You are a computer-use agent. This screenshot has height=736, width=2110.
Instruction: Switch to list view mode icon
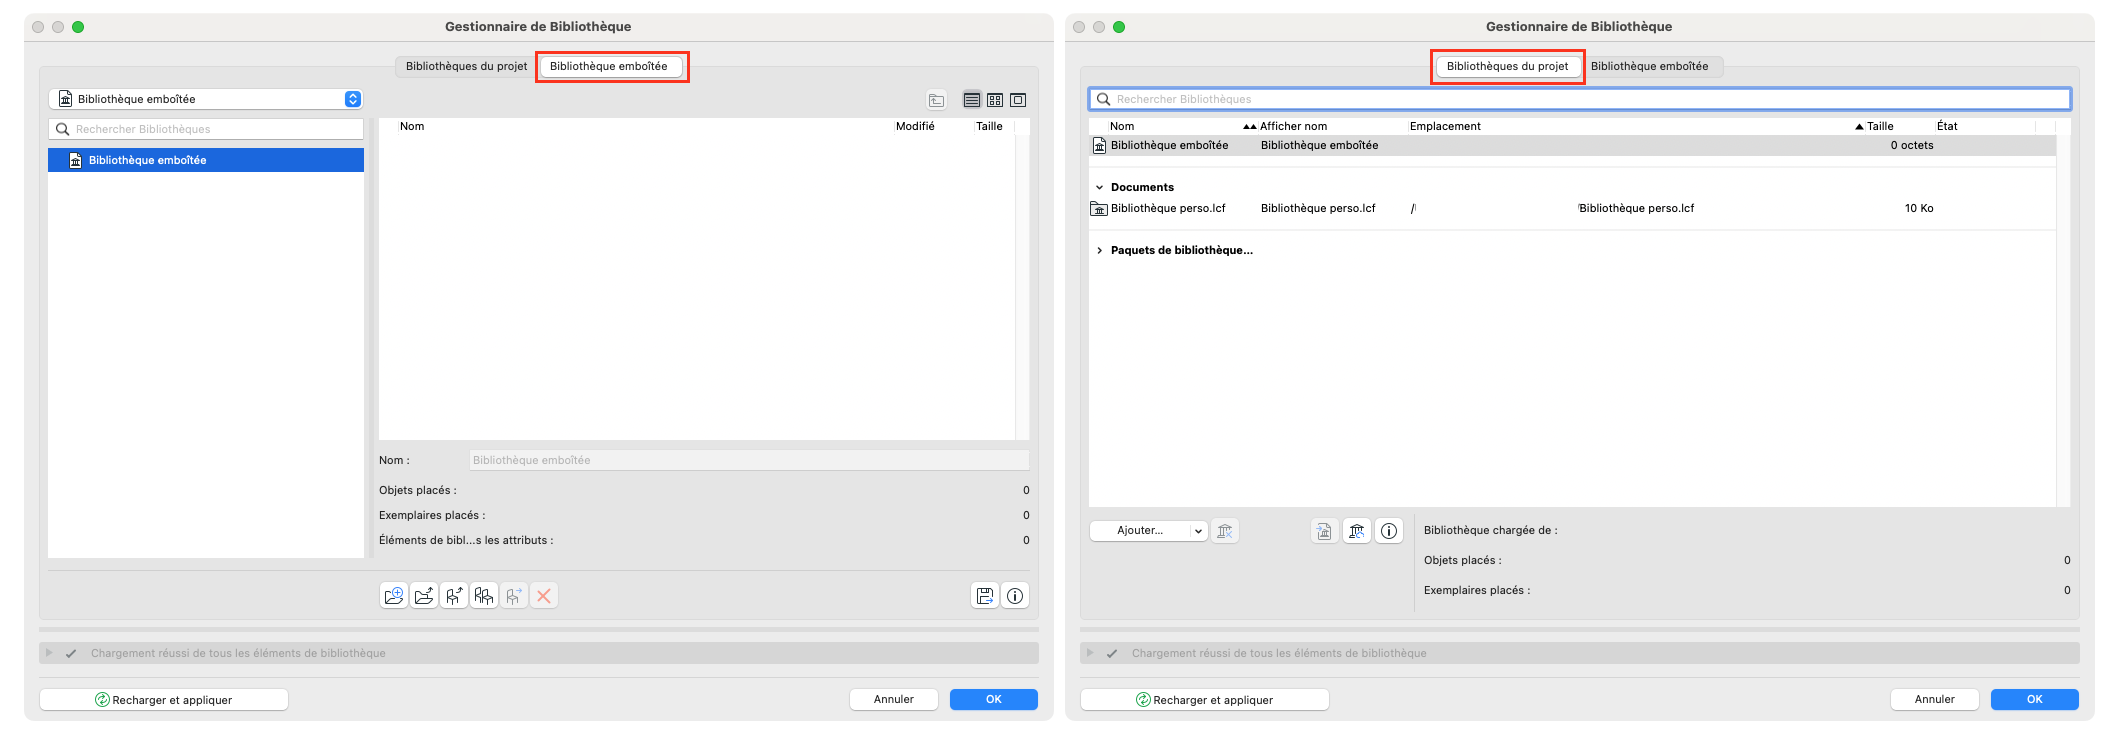click(x=972, y=100)
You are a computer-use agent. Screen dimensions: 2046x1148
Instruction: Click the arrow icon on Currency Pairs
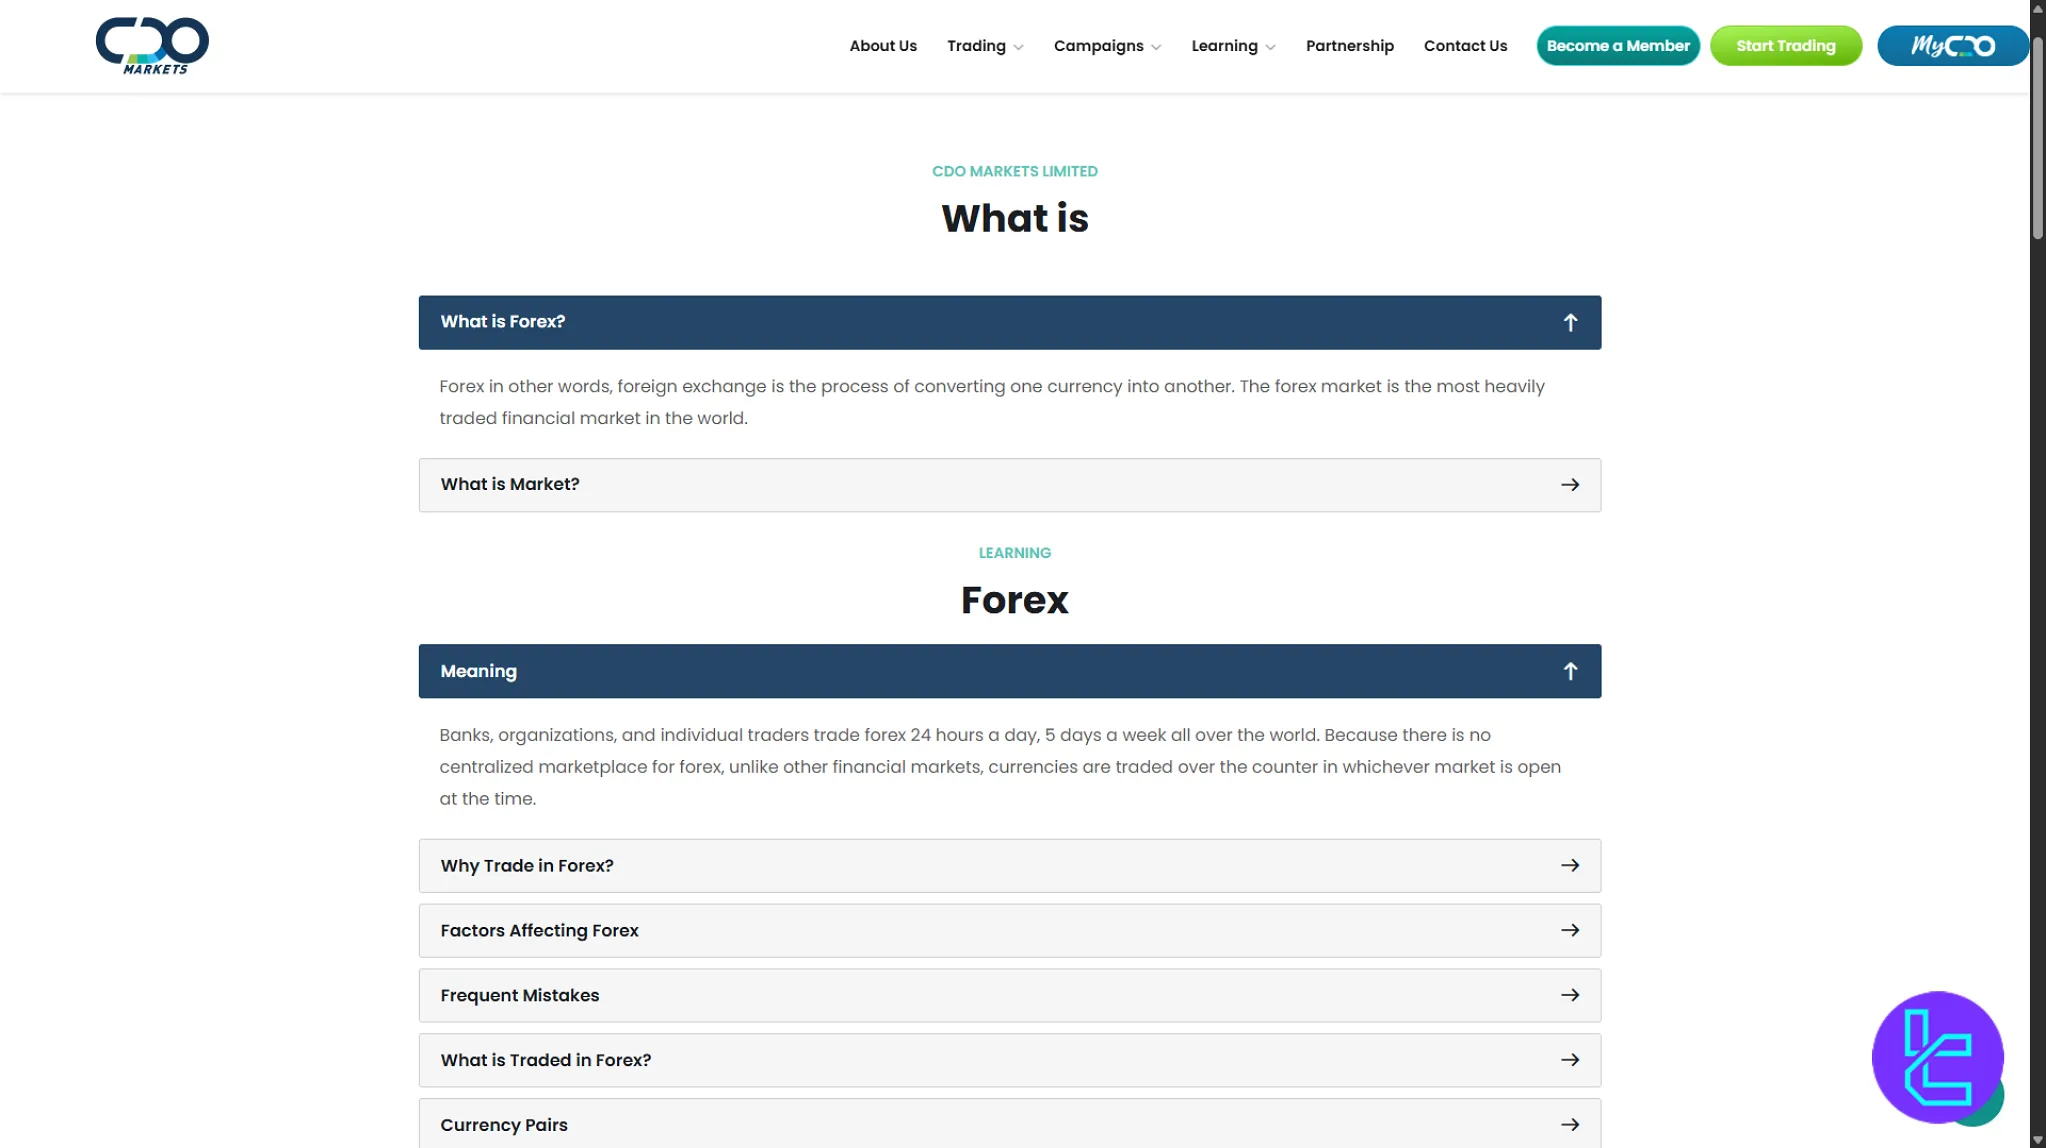1570,1124
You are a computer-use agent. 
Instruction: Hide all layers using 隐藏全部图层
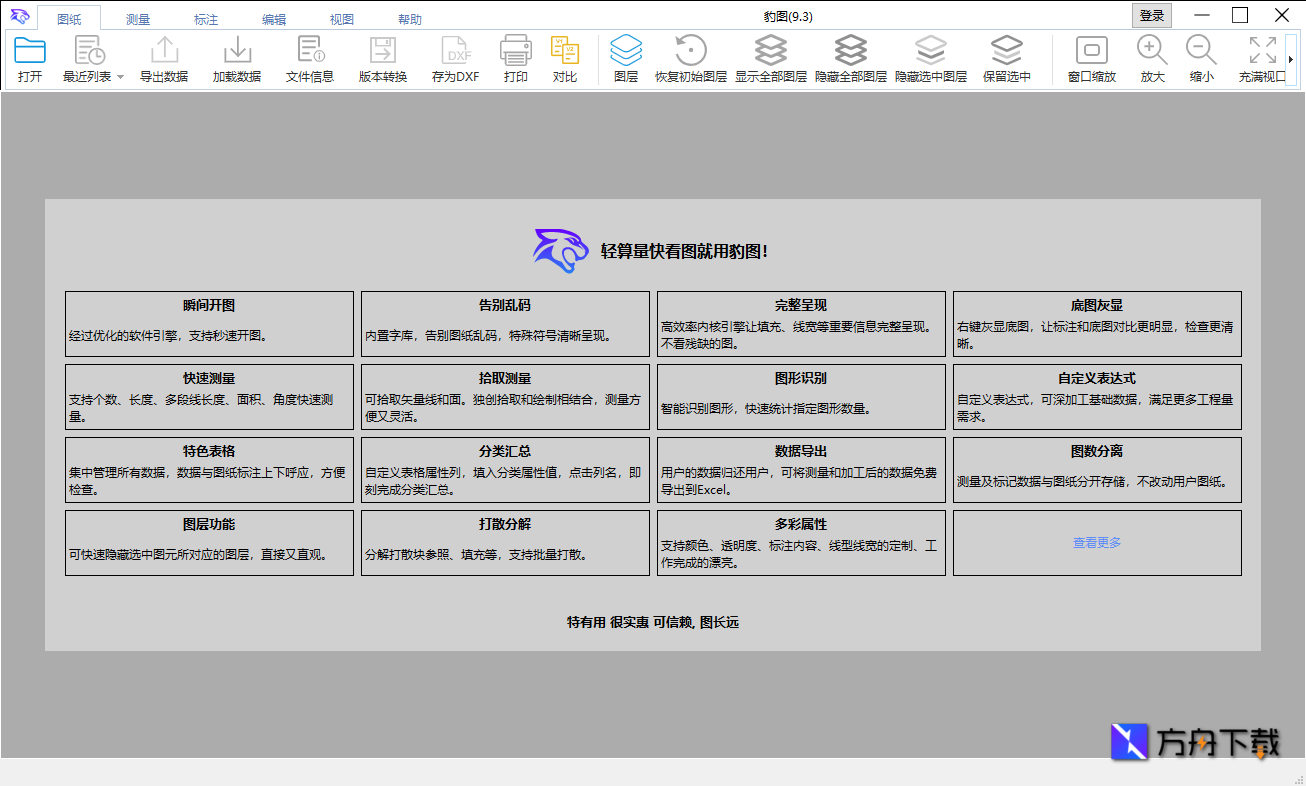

====================

> _Objectif_:
Recopiez intégralement toutes les entrées ci-dessus, y compris le texte qui précède chaque réponse, en mettant à l'échelle les coordonnées des réponses : multipliez-les par 2,4 et arrondissez à l'entier le plus proche, les demis vers le haut, sans toucher aux autres nombres. Laissez les images de côté.

> _Résultat final_:
You are a computer-use agent. This screenshot has height=736, width=2110.
Instruction: Switch to list view mode icon
click(x=2333, y=240)
You are a computer-use agent. Screen dimensions: 2046x1148
Instruction: Click the arrow icon on Currency Pairs
3768,2698
You are a computer-use agent. 
Instruction: Hide all layers using 隐藏全部图层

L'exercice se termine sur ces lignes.